Was Nikolas Cruz Involved with White Supremacists? Leader Backtracks on Story

'Republic of Florida' leader claimed the suspected shooter had trained with the group.

Broward County Jail

A new report from the Anti-Defamation League (ADL) suggests that 19 year-old Nikolas Cruz, the man charged with murdering 17 people during a school shooting in Parkland, Florida on Wednesday, had ties to the white supremacist group Republic of Florida (ROF).

Jordan Jereb, a member of ROF, confirmed to the ADL on Thursday that Cruz was affiliated with the group, and had participated in at least one ROF paramilitary training exercise, reports The New York Times. Later Thursday, however, Jereb appeared to be backtracking on his claim.

Update, 6 p.m. Eastern: Story has updates throughout.

Jack Smith, a reporter at Mic caught a tweet from Jereb shortly before his account appeared to have been suspended by Twitter. “There was a legit misunderstanding because we have MULTIPLE people named Nicholas in ROF,” the tweet reads, before turning into an anti-Semitic rant. “I got a bunch of conflicting information and I have not slept for like 2 days.”

However, three of Cruz’s former classmates also told ABC News that he was a member of the group.

The ADL was first tipped off about Cruz’s connection to ROF by anonymous internet users on the 4chan forum /pol/, a message board that is frequented by white supremacists for recruiting purposes.

At 11:24 p.m. on Wednesday, a self-described member of ROF took to /pol/ to claim that Cruz had been a member of the ROF. “Nikolas Cruz was a revolutionary member of the Republic of Florida, who preached twisted and dark things like terrorism and attacking innocent people.” The post included a photo that allegedly portrays Cruz, but his face is covered by a bandana.

A screencap of a post on 4Chan that claims that Nikolas Cruz was a member of the ROF.


Based on this tip, the ADL contacted Jereb, who admitted that Cruz was affiliated with the group. Jereb said that ROF hadn’t directed or wanted Cruz to attack his former school.

At time of writing, local law enforcement was investigating any ties Cruz may have had to white supremacist organizations, but had not confirmed any ties between Cruz and the ROF.

ROF does preach a violent ideology.
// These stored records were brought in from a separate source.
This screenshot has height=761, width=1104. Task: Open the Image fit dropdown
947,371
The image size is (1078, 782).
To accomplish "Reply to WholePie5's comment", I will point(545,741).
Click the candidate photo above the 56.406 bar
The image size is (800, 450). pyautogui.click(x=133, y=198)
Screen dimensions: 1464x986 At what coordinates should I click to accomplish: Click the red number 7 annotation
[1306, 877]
The organization conducts paramilitary trainings for its members to prepare for a secession from the United States, and their desire for the formation of white ethno-states. On its website, ROF outlines how it will use force. “If your a military aged man and we believe you can cause us great bodily harm, We will do everything in our power to make you no longer be a threat, Which will probably involve us killing or hospitalizing you,” ROF write.
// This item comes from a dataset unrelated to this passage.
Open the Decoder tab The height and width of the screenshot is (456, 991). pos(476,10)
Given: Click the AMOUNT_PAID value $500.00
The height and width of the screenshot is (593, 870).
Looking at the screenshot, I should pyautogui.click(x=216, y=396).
The FAQ section of ROF's website is surprisingly candid.

The group’s mandate, as described on their website, is to recruit young, suburban white people to help them fight for what they call “white identitarian politics.” This is a common strategy for hate groups. In fact, the ADL recently found that the presence of white supremacist propaganda on college campuses tripled in 2017.

The rise in hate group recruitment efforts coincides with a disturbing trend. The Florida shooting comes only two months after William Edward Atchinson shot and killed two students in a New Mexico high school before committing suicide. Atchinson was a prolific contributor to the white supremacist website Daily Stormer and he also frequented /pol/. Dylann Roof, who shot and killed nine people in a South Carolina church in 2015, was heavily influenced by online hate groups as well.

At time of writing, videos of ROF training exercises that had been posted by the group to Youtube and Vimeo had been removed from the platforms.